◆ 任务要求 ◆
请把清单中从包含“How do I perform: Select”的那一行（含该行）开始、到清单末尾结束的各行整理成 Markdown 表格，两列分别为“行号”和“内容”。略去空行，结果中不要放入图片。

◆ 给定清单 ◆
/---
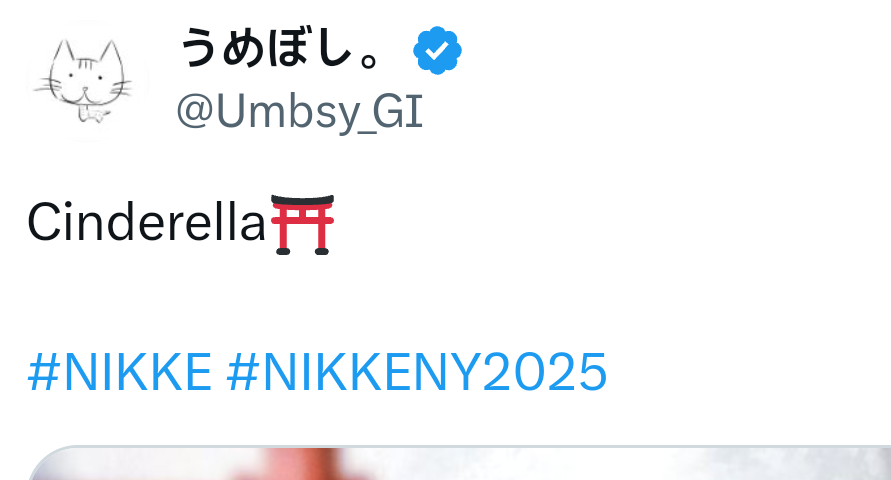This screenshot has width=891, height=480.
Task: Click the red torii gate emoji
Action: tap(302, 224)
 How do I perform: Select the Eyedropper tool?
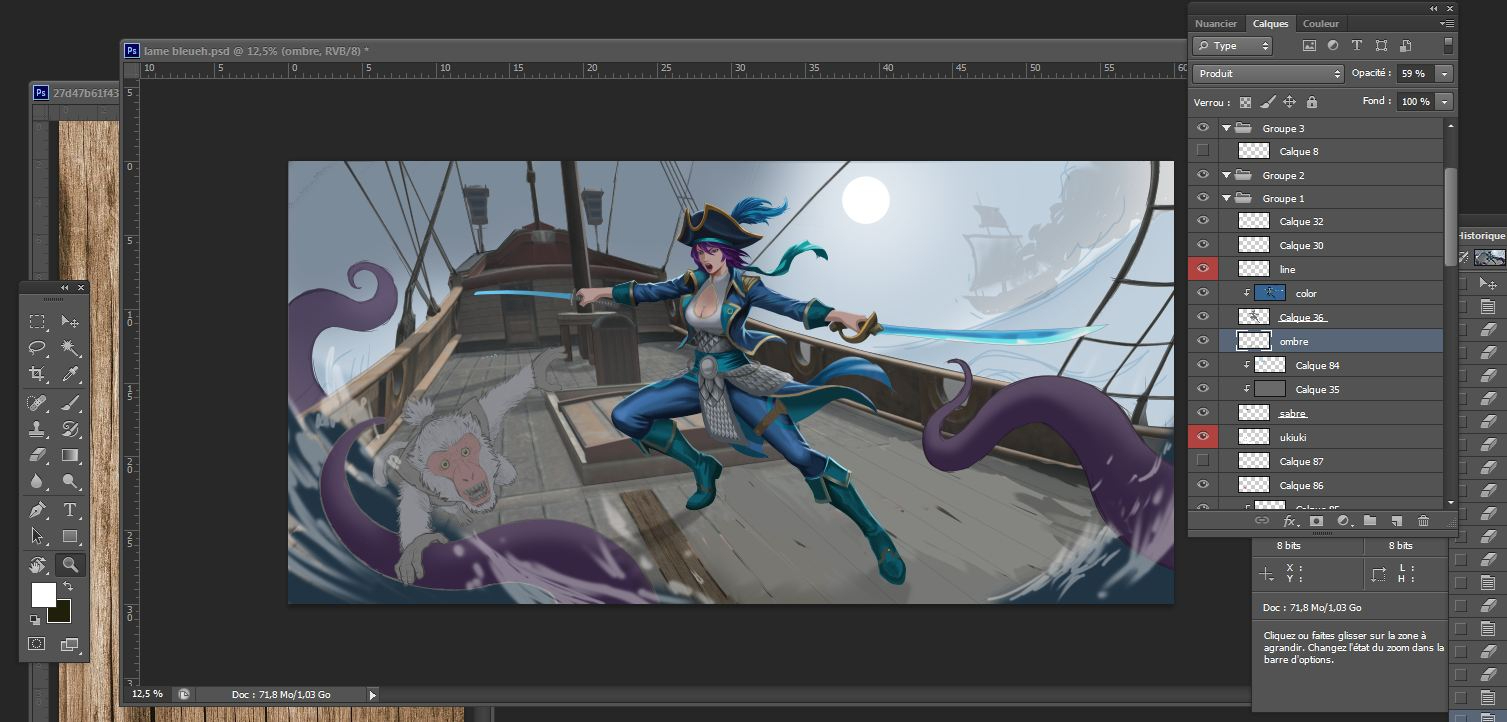pyautogui.click(x=70, y=374)
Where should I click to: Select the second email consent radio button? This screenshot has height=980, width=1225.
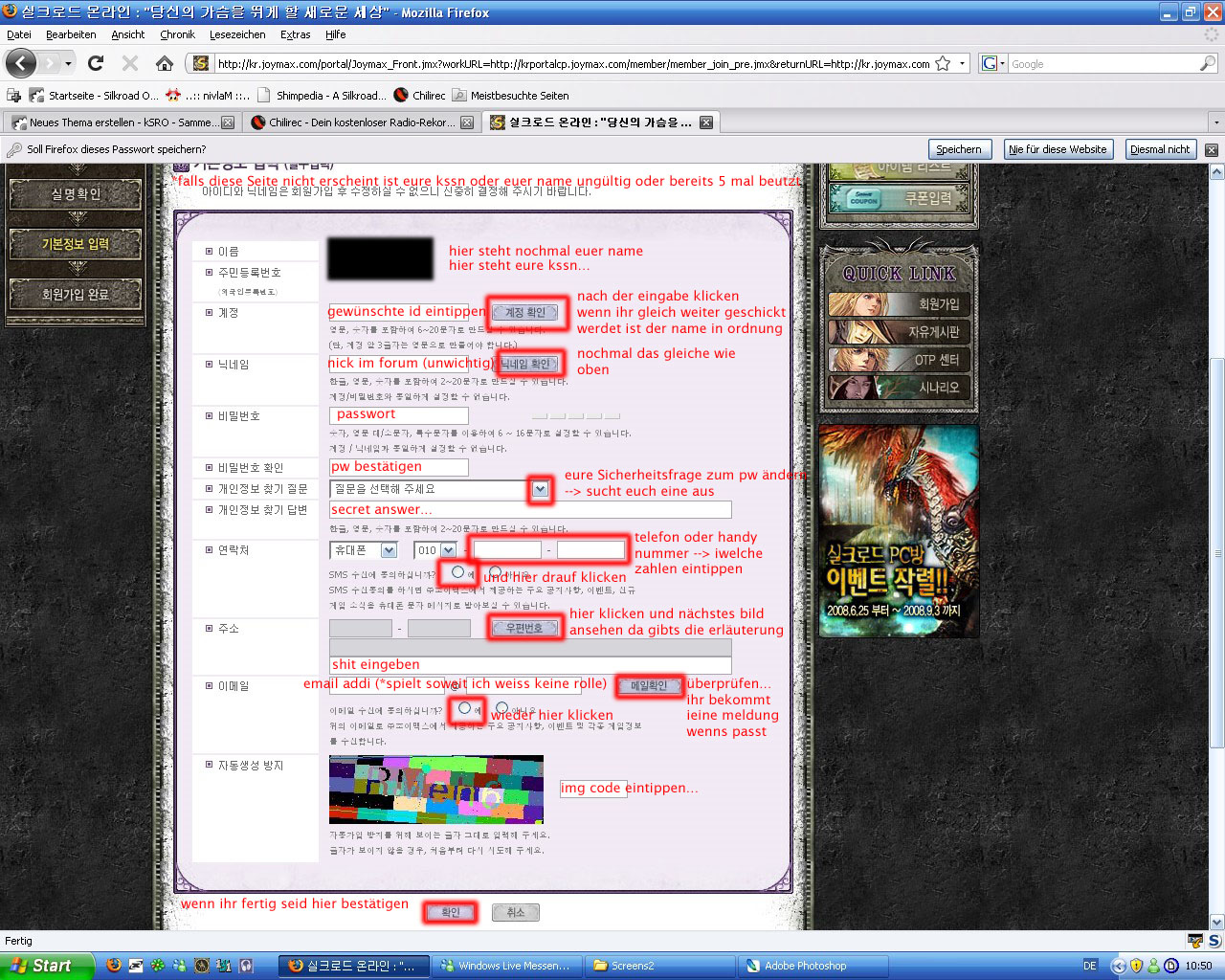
\---
◆ 输出结果 ◆
| 行号 | 内容 |
|---|---|
| 1 |  How do I perform: Select the Eyedropper tool? |
| 2 | pyautogui.click(x=70, y=374) |
| 3 | Where should I click to: Select the second email consent radio button? This screenshot has height=980, width=1225. |